SUPPLIED DATA Start Marker

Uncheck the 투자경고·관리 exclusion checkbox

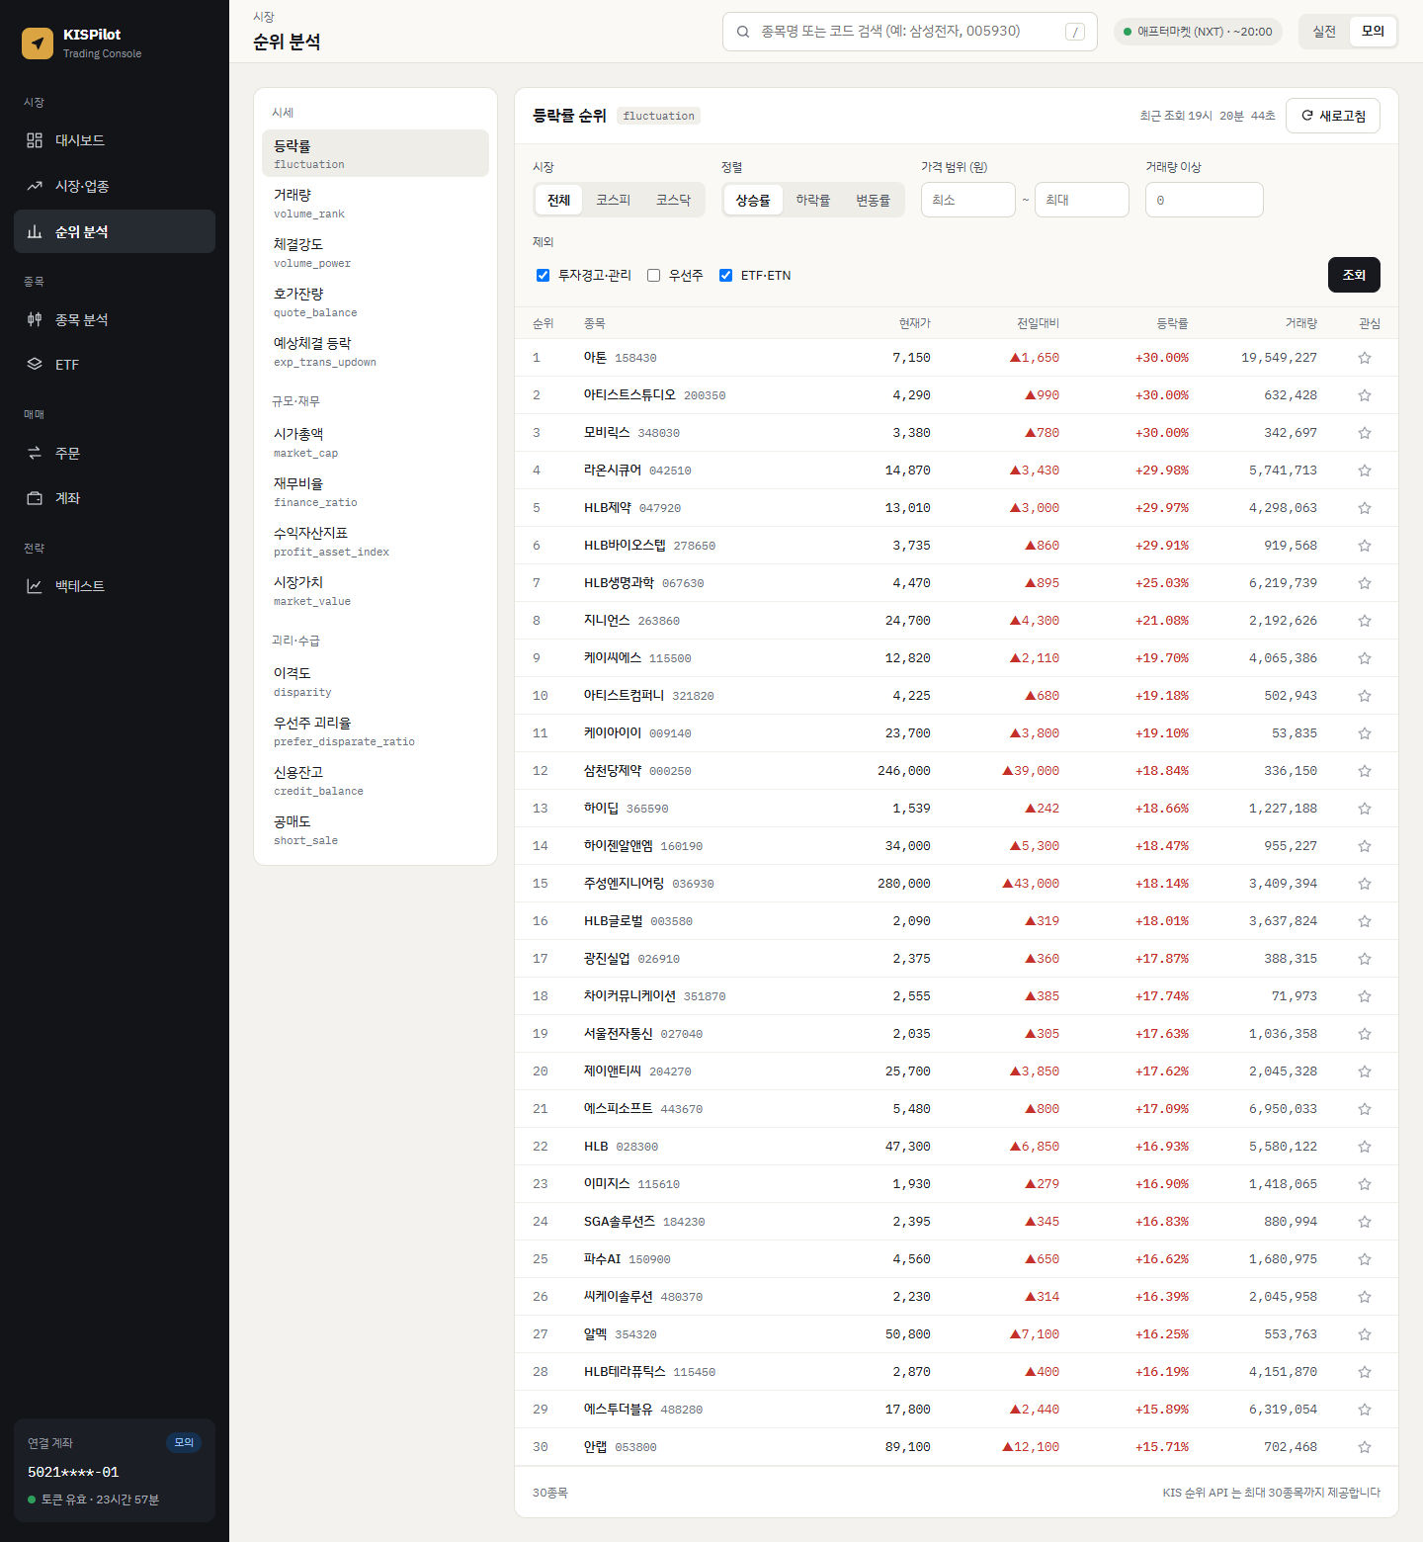click(543, 276)
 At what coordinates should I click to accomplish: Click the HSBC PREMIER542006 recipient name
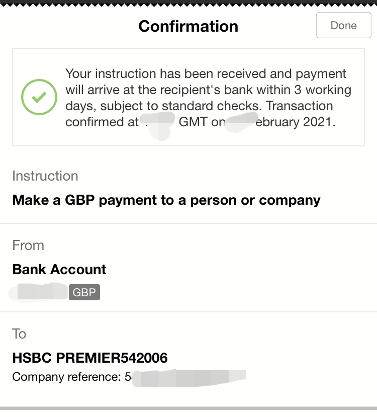tap(90, 358)
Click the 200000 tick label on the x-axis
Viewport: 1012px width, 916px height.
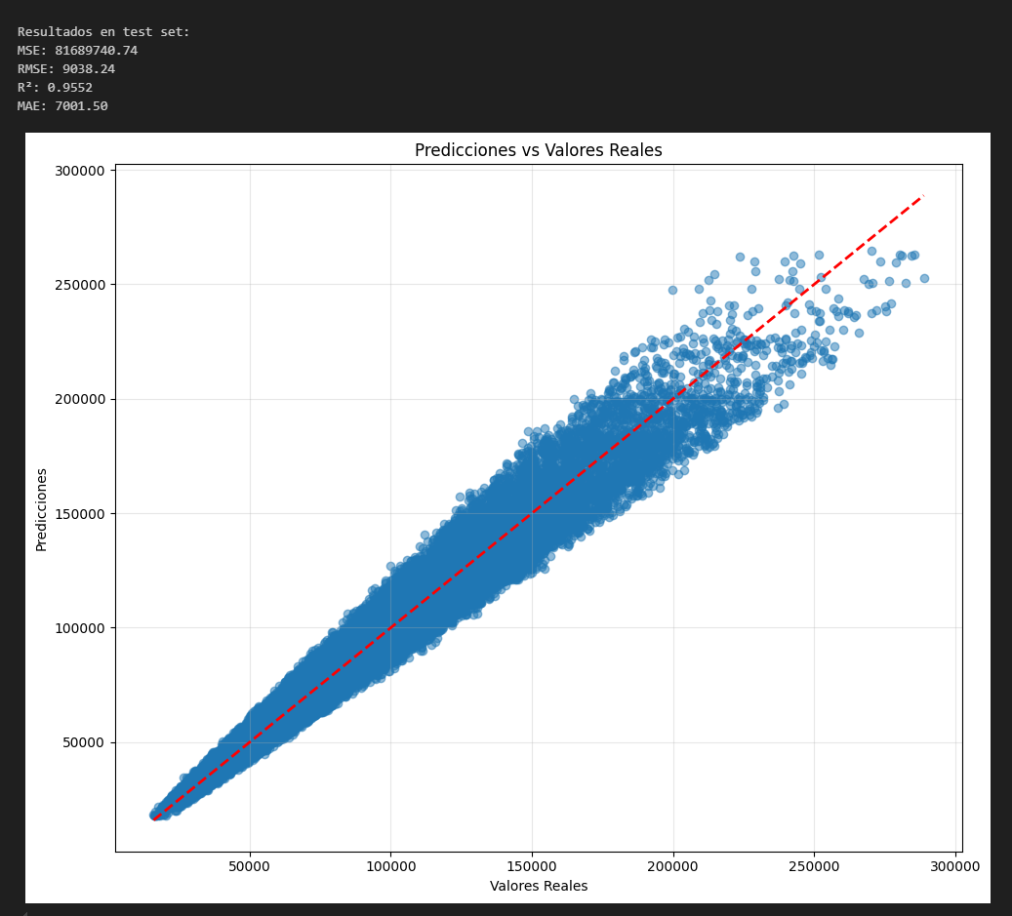tap(673, 865)
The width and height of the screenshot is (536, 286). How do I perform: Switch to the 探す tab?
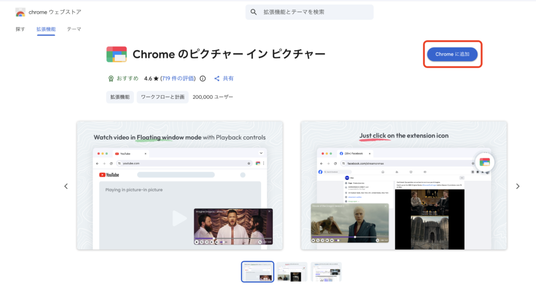20,29
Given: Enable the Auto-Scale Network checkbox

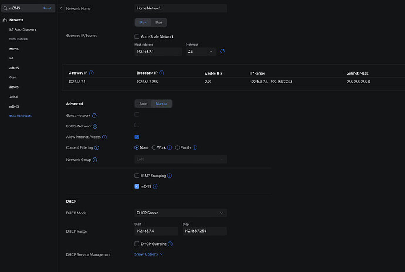Looking at the screenshot, I should pyautogui.click(x=137, y=36).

SUPPLIED DATA End Marker

Leave out the pictures and reproduce the rest of the records exactly.

Uncheck the 투자경고·관리 exclusion checkbox

click(543, 276)
 At what coordinates should I click to accomplish: Click the HSBC PREMIER542006 recipient name
tap(90, 358)
Click the 200000 tick label on the x-axis
Viewport: 1012px width, 916px height.
tap(673, 865)
The width and height of the screenshot is (536, 286). How do I perform: Switch to the 探す tab?
20,29
Given: Enable the Auto-Scale Network checkbox

Looking at the screenshot, I should pyautogui.click(x=137, y=36).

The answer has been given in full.